→ **Entries supplied**
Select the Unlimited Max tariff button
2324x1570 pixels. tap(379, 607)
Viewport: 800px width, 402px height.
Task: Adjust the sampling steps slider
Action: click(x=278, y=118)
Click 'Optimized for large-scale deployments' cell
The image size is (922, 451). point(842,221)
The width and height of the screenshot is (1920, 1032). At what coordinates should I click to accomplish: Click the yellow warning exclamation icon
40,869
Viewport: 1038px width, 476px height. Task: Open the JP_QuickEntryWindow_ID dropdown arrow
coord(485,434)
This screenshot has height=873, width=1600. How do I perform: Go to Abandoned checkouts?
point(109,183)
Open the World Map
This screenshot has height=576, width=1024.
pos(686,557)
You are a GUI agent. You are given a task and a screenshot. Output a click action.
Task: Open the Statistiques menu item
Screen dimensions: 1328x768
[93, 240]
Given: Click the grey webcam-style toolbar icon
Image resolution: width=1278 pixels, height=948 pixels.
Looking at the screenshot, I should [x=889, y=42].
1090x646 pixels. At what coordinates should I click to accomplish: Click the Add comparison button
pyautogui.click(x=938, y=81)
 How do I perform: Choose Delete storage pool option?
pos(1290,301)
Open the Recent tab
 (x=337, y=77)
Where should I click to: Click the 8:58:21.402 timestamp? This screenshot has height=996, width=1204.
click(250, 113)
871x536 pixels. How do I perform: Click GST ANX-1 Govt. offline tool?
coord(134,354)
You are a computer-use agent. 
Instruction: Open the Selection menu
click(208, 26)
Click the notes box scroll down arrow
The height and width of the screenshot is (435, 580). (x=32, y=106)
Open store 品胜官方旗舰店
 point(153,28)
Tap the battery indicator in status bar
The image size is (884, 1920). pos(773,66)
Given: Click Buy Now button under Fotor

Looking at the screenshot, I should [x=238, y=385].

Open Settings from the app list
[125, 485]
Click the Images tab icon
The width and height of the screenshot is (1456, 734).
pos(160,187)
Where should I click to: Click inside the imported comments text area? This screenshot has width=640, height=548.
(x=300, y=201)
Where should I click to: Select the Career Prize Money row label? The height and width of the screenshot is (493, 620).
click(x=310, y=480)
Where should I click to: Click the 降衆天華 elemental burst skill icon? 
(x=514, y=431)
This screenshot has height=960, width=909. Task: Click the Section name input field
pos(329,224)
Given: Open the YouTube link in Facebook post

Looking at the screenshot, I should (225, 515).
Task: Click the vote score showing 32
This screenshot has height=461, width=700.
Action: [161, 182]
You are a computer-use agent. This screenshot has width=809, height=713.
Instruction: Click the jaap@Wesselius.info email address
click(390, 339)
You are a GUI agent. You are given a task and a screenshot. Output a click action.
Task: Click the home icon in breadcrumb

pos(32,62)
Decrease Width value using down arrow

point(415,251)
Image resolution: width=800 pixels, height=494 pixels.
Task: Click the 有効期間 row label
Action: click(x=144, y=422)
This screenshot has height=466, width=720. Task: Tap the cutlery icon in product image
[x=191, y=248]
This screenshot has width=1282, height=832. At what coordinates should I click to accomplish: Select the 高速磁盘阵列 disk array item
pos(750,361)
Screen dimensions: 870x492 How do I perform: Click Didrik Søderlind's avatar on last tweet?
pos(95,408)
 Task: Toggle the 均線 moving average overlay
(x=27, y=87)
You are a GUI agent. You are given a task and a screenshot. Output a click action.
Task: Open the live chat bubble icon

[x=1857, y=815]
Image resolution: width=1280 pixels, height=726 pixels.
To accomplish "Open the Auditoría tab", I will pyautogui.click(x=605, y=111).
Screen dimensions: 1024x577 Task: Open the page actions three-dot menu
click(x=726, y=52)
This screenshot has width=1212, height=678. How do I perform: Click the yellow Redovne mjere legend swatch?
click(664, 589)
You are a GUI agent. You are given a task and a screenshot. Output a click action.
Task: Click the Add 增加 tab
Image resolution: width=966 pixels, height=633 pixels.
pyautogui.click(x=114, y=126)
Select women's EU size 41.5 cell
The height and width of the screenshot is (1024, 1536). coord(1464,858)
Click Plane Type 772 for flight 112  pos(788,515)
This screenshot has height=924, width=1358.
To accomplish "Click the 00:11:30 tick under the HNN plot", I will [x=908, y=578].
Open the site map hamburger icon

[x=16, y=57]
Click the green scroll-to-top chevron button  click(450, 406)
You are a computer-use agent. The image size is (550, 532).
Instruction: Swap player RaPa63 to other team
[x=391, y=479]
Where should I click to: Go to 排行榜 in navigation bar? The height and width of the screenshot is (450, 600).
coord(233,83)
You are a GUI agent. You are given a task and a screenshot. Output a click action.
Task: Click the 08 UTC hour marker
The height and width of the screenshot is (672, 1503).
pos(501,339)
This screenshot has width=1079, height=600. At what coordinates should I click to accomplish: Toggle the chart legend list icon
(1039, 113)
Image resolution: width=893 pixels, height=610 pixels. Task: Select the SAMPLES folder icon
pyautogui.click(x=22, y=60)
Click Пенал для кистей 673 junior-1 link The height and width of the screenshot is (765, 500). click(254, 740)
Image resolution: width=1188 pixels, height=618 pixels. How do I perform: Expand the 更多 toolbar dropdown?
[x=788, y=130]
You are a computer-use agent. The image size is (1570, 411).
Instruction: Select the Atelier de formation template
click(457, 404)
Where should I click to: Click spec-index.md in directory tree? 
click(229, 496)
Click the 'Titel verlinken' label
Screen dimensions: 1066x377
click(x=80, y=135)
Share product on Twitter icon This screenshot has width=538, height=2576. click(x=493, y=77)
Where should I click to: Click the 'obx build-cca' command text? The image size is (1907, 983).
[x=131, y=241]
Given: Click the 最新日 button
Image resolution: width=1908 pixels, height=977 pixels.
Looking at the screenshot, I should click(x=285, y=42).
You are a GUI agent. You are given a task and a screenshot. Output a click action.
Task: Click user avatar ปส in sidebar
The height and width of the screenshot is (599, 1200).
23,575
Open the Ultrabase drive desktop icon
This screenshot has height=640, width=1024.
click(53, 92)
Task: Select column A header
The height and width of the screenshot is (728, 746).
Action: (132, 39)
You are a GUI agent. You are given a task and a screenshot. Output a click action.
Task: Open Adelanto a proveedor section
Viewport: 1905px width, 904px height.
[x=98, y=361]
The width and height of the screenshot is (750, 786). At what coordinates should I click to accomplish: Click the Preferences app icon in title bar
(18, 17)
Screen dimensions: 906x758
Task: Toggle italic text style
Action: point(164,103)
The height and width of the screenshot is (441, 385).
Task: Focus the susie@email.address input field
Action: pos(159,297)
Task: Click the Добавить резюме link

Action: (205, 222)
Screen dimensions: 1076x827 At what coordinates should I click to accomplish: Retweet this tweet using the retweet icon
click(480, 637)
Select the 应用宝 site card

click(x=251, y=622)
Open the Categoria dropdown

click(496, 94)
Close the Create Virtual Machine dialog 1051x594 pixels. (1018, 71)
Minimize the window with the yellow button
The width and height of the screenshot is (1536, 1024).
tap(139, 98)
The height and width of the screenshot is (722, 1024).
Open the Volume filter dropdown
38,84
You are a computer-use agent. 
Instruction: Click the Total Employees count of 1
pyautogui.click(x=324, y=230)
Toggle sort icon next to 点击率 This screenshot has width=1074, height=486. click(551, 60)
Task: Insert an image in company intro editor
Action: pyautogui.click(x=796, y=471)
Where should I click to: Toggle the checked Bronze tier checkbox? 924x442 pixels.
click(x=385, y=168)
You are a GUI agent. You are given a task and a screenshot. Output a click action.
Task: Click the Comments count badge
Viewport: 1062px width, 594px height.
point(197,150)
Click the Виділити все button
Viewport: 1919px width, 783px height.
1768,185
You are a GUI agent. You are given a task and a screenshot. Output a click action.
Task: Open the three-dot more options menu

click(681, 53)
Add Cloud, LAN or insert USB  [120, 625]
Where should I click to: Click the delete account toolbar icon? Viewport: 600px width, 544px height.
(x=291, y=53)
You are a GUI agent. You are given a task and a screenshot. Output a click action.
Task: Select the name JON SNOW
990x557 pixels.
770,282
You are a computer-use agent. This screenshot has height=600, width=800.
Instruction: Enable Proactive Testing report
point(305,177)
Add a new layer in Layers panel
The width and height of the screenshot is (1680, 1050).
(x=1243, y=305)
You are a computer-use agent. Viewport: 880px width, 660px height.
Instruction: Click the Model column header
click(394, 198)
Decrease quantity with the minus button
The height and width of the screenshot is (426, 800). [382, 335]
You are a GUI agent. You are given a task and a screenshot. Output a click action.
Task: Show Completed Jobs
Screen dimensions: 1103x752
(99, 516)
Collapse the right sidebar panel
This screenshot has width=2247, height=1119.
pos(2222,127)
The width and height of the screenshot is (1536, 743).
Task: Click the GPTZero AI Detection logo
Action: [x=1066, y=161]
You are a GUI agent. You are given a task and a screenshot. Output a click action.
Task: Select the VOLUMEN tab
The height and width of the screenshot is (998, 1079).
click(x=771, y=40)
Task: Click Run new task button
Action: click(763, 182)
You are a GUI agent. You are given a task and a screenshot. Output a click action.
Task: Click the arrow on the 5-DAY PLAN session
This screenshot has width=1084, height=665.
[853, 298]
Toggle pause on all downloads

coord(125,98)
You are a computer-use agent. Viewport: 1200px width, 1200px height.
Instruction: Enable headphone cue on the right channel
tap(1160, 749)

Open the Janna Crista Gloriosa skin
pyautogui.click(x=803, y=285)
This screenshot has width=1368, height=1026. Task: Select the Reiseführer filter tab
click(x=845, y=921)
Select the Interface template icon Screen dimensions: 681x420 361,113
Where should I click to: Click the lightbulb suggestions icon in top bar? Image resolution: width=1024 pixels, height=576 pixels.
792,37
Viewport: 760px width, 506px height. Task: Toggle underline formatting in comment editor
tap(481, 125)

→ **What to produce**
Give a tally of the lines in the listing above that contain the word "computer", and provide nothing beyond the number.

→ **Exercise answer**
8